Open ScottTodd opened 1 year ago
Seeing more of these after https://github.com/iree-org/iree/pull/11522, @bjacob
https://github.com/iree-org/iree/actions/runs/3915922435/jobs/6694551641
Looking now.
question - how can I trigger Windows CI on a PR ?
question - how can I trigger Windows CI on a PR ?
You have to remove && needs.setup.outputs.ci-stage == 'postsubmit'
from here: https://github.com/iree-org/iree/blob/fc610481f467d1996ad58f0105a61535a99ad593/.github/workflows/ci.yml#L161-L163
(I'm still working on making that job run on presubmit)
Filed #11843 to investigate the cryptic assertion failure whenever a ukernel fails (non-Windows-specific). Once that's fixed, we will hopefully be able to better understand what is going wrong with ukernels on Windows.
Fixed by #11842
Fixed by #11842
The tests are still disabled though? https://github.com/openxla/iree/blob/3f1c154e45fd0f9426bbed9d0b8c9fea3db7a04c/build_tools/cmake/ctest_all.sh#L84-L88
oh ok, i thought "get them to stop complaining" was deemed enough.
No, this is tracking making the code work on Windows (or at least investigating enough to say that something in the tests themselves is different/broken on Windows).
We're very close to no tests excluded on only Windows - looks like only a few microkernel tests are excluded now.
@ScottTodd, thanks for the explanation. Now would be a great time to retry this. Ukernel test errors are now fatal, aborting near the root cause, so a stack trace would likely allow to resolve this for good.
Does this help?
Start 48: iree/tests/e2e/matmul/e2e_matmul_direct_i8_small_ukernel_vmvx_local-task
48: Test command: D:\dev\projects\iree-build\tools\iree-e2e-matmul-test.exe "D:/dev/projects/iree-build/tests/e2e/matmul/e2e_matmul_direct_i8_small_ukernel_vmvx_local-task.yaml" "--device=local-task"

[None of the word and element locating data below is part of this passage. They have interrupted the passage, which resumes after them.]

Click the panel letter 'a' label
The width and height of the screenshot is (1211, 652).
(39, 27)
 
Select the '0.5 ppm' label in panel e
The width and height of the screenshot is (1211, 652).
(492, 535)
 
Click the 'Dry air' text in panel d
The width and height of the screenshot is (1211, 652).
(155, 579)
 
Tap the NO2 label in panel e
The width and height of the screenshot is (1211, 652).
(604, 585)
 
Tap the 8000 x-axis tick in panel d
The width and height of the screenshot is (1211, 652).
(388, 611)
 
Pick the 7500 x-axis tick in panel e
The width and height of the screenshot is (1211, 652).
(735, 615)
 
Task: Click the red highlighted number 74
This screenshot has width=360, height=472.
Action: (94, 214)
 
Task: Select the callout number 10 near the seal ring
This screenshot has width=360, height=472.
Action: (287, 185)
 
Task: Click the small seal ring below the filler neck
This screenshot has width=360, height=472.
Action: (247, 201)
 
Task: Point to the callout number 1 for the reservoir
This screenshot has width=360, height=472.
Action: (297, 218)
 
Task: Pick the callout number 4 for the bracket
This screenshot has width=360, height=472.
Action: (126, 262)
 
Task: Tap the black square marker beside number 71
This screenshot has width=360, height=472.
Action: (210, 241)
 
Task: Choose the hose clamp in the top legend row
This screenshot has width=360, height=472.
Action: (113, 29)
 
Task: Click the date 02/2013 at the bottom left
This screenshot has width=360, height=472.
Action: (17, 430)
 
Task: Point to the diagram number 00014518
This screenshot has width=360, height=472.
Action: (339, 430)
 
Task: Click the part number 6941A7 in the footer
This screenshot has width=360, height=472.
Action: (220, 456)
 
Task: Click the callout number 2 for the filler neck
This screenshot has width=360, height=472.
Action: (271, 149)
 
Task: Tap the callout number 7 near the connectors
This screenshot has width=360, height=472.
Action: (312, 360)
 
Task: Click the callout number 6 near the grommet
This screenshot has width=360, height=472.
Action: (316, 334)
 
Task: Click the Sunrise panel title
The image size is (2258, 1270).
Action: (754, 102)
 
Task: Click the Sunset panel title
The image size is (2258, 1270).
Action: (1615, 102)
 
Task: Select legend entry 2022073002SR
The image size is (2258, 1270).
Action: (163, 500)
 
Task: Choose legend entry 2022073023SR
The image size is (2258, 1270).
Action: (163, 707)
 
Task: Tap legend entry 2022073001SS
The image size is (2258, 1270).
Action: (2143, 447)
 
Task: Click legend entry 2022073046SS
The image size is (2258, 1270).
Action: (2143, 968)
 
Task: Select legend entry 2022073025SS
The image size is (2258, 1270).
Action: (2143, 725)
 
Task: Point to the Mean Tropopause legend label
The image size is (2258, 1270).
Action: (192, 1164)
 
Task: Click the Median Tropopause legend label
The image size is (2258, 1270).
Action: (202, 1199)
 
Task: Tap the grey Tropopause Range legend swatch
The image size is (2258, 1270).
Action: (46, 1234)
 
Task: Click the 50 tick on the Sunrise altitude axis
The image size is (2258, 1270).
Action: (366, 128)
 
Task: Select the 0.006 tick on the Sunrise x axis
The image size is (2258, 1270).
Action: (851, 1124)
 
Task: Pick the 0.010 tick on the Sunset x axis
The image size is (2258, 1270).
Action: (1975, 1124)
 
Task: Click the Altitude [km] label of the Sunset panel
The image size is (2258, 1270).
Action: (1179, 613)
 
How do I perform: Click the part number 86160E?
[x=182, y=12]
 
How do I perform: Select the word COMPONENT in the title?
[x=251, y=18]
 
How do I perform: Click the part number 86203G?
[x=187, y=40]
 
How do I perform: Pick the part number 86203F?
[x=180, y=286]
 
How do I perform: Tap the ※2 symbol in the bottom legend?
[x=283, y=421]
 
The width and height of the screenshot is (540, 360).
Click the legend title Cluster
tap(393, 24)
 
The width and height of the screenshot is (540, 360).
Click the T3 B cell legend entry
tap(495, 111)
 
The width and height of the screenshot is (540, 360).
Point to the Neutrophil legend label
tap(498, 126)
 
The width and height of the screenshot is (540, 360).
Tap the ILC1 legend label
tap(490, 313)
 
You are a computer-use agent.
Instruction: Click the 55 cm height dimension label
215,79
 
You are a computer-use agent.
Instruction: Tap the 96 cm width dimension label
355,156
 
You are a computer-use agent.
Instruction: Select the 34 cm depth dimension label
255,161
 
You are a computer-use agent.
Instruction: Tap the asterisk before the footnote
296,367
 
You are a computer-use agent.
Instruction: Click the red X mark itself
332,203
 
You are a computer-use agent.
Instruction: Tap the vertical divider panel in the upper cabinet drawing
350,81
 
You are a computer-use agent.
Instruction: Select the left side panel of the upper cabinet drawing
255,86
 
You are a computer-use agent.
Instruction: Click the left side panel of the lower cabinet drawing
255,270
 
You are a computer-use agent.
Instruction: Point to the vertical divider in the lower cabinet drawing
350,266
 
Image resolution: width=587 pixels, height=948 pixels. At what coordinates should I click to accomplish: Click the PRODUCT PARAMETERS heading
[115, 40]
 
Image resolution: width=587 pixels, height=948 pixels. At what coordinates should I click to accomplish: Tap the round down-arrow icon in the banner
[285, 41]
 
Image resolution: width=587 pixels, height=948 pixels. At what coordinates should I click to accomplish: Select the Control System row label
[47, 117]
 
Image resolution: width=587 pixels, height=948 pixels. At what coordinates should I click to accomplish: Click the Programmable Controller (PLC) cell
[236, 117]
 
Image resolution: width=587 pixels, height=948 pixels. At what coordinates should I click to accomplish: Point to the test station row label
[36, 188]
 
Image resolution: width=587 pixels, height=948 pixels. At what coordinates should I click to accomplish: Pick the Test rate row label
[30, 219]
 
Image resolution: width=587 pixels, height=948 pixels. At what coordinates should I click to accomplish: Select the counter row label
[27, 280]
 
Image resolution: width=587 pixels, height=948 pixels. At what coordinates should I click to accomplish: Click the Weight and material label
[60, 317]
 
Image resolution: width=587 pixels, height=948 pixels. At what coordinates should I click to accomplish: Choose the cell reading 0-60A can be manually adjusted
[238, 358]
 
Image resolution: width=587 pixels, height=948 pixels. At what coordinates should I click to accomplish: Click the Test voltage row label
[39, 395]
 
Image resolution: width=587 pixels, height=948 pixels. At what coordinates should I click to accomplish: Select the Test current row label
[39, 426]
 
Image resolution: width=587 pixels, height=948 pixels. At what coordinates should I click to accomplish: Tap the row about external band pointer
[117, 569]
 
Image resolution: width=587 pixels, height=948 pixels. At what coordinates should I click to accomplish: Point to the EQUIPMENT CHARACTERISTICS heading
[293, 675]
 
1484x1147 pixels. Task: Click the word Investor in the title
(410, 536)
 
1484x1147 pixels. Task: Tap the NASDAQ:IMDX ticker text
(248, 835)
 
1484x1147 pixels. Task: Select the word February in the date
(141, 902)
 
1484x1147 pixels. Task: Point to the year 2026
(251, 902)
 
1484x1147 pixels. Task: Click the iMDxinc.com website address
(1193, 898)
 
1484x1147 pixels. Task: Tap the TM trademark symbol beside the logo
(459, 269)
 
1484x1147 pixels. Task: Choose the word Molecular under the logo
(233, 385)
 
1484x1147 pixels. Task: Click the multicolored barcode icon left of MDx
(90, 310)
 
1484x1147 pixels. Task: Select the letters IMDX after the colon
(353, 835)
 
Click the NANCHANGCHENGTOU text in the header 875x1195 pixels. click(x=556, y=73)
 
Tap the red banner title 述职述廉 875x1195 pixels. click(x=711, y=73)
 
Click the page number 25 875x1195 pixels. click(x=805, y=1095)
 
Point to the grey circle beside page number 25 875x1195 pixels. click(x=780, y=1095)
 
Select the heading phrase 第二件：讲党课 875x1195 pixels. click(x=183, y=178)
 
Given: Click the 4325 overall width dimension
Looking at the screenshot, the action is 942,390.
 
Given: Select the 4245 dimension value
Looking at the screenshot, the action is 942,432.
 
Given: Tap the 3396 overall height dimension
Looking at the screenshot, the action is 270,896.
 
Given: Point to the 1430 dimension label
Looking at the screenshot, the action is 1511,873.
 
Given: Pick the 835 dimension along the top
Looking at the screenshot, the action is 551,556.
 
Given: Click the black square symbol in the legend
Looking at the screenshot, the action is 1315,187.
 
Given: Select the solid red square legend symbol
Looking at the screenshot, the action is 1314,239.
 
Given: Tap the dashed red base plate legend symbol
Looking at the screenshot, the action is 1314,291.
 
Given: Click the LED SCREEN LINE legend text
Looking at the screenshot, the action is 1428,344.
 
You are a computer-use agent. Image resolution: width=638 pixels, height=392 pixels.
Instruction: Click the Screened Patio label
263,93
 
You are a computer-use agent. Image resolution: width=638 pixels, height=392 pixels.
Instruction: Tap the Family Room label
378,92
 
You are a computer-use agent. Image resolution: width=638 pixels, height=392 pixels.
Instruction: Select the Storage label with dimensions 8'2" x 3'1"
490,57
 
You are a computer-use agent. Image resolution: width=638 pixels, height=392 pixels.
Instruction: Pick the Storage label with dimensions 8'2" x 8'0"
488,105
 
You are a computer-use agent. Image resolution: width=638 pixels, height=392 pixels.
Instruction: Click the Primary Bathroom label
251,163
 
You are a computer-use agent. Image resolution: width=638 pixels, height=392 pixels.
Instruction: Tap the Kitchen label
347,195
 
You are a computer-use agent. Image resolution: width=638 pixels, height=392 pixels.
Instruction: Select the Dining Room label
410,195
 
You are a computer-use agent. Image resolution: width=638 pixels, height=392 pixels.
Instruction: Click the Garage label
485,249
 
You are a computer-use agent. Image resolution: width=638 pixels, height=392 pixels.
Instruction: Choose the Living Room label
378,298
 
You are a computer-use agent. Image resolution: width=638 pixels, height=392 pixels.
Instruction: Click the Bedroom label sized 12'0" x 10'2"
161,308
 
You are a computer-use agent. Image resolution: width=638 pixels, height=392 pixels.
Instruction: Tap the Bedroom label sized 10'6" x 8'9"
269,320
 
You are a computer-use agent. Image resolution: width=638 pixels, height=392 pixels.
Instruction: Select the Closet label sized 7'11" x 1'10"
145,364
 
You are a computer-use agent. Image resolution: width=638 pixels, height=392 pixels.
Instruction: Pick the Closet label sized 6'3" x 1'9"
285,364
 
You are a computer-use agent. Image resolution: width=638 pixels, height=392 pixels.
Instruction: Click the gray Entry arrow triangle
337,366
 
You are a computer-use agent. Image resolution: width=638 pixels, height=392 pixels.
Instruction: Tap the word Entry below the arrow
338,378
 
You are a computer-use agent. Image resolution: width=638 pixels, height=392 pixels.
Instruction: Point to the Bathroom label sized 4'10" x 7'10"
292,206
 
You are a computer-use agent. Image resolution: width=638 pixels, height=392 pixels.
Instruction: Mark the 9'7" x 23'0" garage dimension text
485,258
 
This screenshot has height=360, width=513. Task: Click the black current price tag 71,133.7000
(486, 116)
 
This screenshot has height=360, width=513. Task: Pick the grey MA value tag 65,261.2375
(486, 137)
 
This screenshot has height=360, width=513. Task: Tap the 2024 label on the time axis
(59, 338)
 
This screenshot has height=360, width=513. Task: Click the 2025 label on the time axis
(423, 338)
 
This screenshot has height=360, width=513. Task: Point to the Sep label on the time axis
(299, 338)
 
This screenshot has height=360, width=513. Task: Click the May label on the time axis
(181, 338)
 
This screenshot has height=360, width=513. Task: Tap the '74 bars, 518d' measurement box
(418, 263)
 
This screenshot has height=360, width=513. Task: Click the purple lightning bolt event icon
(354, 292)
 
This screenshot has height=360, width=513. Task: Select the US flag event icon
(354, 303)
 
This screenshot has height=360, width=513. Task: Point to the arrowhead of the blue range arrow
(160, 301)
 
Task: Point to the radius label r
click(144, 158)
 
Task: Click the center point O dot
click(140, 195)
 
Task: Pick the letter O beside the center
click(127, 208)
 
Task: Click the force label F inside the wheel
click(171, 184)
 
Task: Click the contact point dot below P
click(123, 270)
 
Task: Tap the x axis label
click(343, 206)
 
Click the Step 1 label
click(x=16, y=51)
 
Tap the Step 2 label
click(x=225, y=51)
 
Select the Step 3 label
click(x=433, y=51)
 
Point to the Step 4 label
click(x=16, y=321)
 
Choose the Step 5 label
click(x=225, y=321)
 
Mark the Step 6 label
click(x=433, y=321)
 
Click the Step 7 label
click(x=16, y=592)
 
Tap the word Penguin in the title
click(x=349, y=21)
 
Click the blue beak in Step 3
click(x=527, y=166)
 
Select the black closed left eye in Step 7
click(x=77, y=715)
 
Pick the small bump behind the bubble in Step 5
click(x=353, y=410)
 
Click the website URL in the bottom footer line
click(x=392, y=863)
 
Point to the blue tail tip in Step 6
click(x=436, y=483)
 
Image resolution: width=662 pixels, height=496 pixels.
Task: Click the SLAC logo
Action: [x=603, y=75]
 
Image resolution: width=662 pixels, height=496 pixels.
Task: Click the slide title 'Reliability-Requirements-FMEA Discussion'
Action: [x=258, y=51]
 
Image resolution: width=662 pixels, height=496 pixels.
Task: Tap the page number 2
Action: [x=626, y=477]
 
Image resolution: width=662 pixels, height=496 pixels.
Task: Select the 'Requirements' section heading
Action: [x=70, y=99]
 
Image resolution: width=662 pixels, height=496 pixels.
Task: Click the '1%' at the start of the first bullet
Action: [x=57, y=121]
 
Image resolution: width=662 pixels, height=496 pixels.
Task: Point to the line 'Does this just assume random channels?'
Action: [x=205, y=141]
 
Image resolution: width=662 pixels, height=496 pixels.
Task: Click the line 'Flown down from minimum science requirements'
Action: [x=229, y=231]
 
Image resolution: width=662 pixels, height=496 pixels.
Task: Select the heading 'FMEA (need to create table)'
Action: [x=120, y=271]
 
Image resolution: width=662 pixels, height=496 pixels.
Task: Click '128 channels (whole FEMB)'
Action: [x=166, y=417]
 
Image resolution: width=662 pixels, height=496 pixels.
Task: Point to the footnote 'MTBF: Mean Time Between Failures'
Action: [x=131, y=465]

48: Working Directory: D:/dev/projects/iree-build/tests/e2e/matmul
48: Environment variables:
48: TEST_TMPDIR=D:/dev/projects/iree-build/test_tmpdir/iree/tests/e2e/matmul/e2e_matmul_direct_i8_small_ukernel_vmvx_local-task_test_tmpdir
48: IREE_BINARY_DIR=D:/dev/projects/iree-build
48: IREE_DYLIB_EXT=.dll
48: Test timeout computed to be: 60
48: --- CALL[module.matmul_DYNxDYNxi8_times_DYNxDYNxi8_into_DYNxDYNxi32] ---
48: Matmul shape (MxKxN): 1x1x1
48: --- CALL[module.matmul_1x1xi8_times_1x1xi8_into_1x1xi32] ---
48: Matmul shape (MxKxN): 1x1x1
48: Summary of reruns, pinpointing how general matrices need to be to reproduce this failure:
48: 🐞 LHS:ZERO * RHS:ZERO + ACCUMULATOR:ZERO
48:
48: ABORTED; while invoking native function hal.fence.await; while calling import;
48: [ 1] native hal.fence.await:0 -
48: [ 0] bytecode module.matmul_1x1xi8_times_1x1xi8_into_1x1xi32:624 D:/dev/projects/iree-build/tests/e2e/matmul/e2e_matmul_direct_i8_small_ukernel_vmvx_local-task.mlir:7:13
48: at D:/dev/projects/iree-build/tests/e2e/matmul/e2e_matmul_direct_i8_small_ukernel_vmvx_local-task.mlir:6:1; replaying trace file 'D:/dev/projects/iree-build/tests/e2e/matmul/e2e_matmul_direct_i8_small_ukernel_vmvx_local-task.yaml'
7/21 Test #48: iree/tests/e2e/matmul/e2e_matmul_direct_i8_small_ukernel_vmvx_local-task ..................................***Failed 0.71 sec
Start 50: iree/tests/e2e/matmul/e2e_matmul_mmt4d_i8_small_ukernel_vmvx_local-task
50: Test command: D:\dev\projects\iree-build\tools\iree-e2e-matmul-test.exe "D:/dev/projects/iree-build/tests/e2e/matmul/e2e_matmul_mmt4d_i8_small_ukernel_vmvx_local-task.yaml" "--device=local-task"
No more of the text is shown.